Every line from the one containing "Task: Tap info" to the end of the data below should be copied exactly, but pictures should not.

[Dataset entries]
◇ ◇ ◇ ◇
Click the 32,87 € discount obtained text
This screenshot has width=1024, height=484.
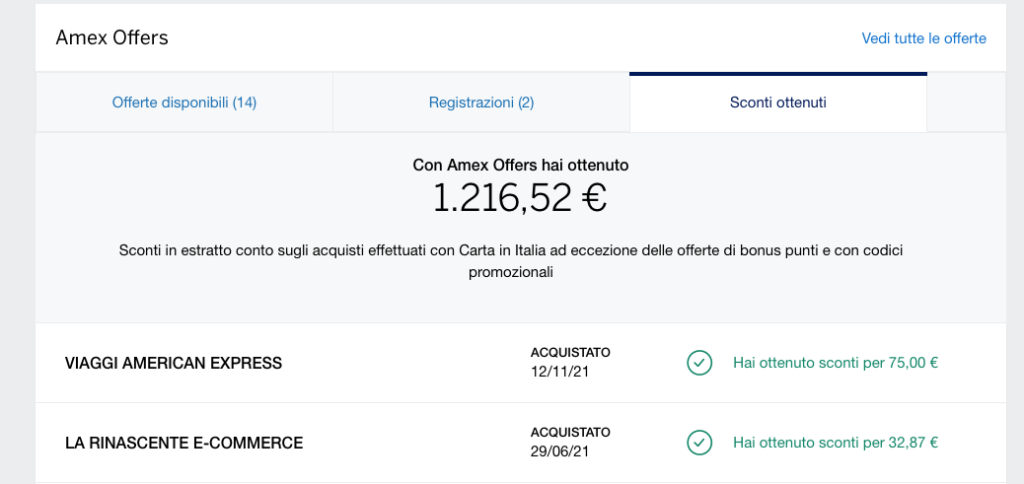tap(835, 443)
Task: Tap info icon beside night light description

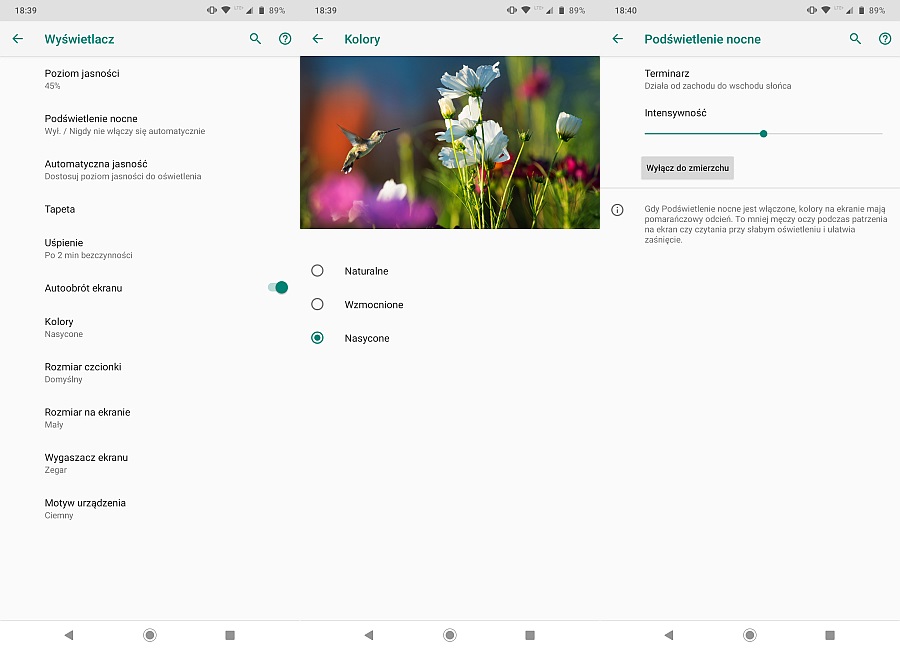Action: tap(617, 210)

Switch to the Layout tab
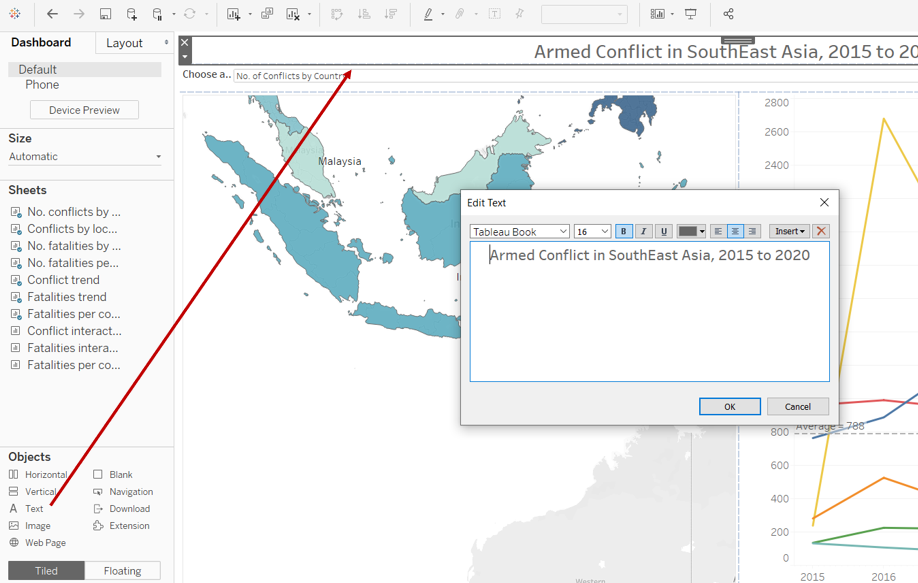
◇ ◇ ◇ ◇
* _EXERCISE RESULT_
Task: Tap info icon beside night light description

Action: tap(617, 210)

Switch to the Layout tab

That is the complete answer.